Para pemberontak yang kala itu memegang senjata api dilumpuhkan lebih awal, kemudian
Becking beserta pasukannya membantai para pejuang yang hanya bermodalkan kelewang serta bambu runcing. Pertemuan tersebut terjadi hanya dalam waktu setengah jam, namun telah banyak membuat gugur pasukan pemberontak termasuk para pimpinan pasukan pemberontak, para pemberontak kemudian memutuskan untuk mundur serta kembali bersembunyi di hutan. Setelah para pemberontak pergi menuju hutan, akhirnya Labuan dianggap sudah steril dari penyerangan para pemberontak, Gubernur Jawa Barat, Hillen, lalu mengirimkan dua pasukan brigade tambahan bersenjata lengkap pada 16 November 1926, serta esoknya pasukan zenit mulai memperbaikai jembatan Bama yang dihancurkan kemarin.
Guna mengamankan jalur Selat Sunda serta menghambat usaha melarikan diri dari para pemberontak menuju Sumatera, akhirnya diutus pasukan marinir dengan perahu bermesin dari Batavia serta yang kemudian berjaga di pantai Labuan.
Pasca pertempuran di jalan raya Labuan pada 15 November 1926, yang berakhir dengan hasil kekalahan atas pasukan pemberontak, akhirnya pertempuran berdarah tidak lagi terjadi.
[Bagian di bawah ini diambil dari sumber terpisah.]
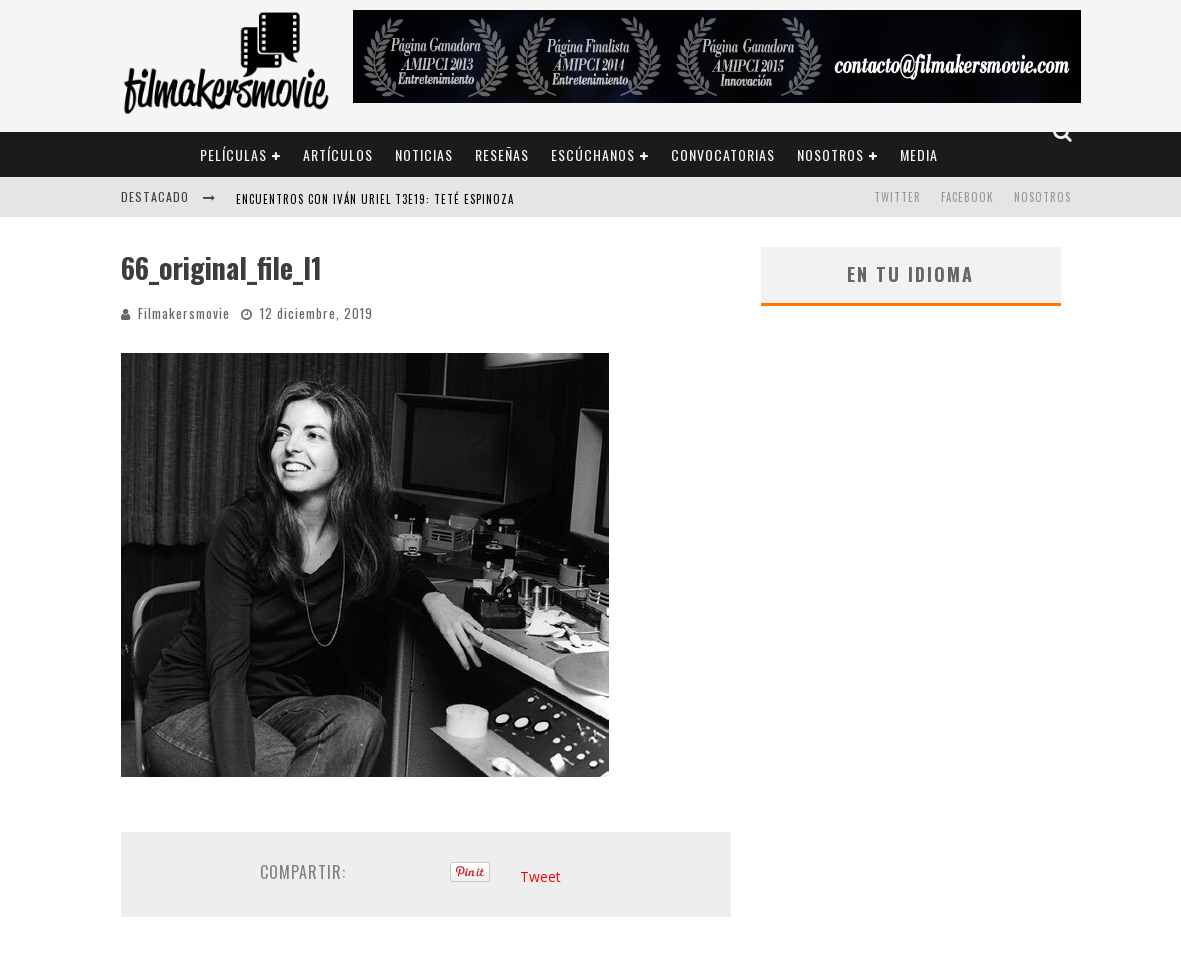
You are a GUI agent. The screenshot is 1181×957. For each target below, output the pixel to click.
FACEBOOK (967, 197)
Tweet (540, 876)
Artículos (338, 154)
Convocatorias (723, 154)
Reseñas (502, 154)
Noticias (424, 154)
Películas (233, 154)
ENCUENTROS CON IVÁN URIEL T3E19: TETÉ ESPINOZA (375, 199)
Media (919, 154)
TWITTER (897, 197)
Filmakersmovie (184, 313)
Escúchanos (593, 154)
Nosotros (830, 154)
Hingga pada 17 November 1926, muncul desas-desus mengenai penyerangan Pandeglang oleh para pemberontak pada malam 17 November 1926. Tentara Belanda kala itu sudah dalam kondisi yang siap siaga bahkan eskalasinya ditingkatkan. Akan tetapi, nampaknya kekalahan telak atas serangan pemberontak pada pertempuran di Labuan serta gagalnya penyergapan di Cimanuk, cukup mempengaruhi mental para pemberontak.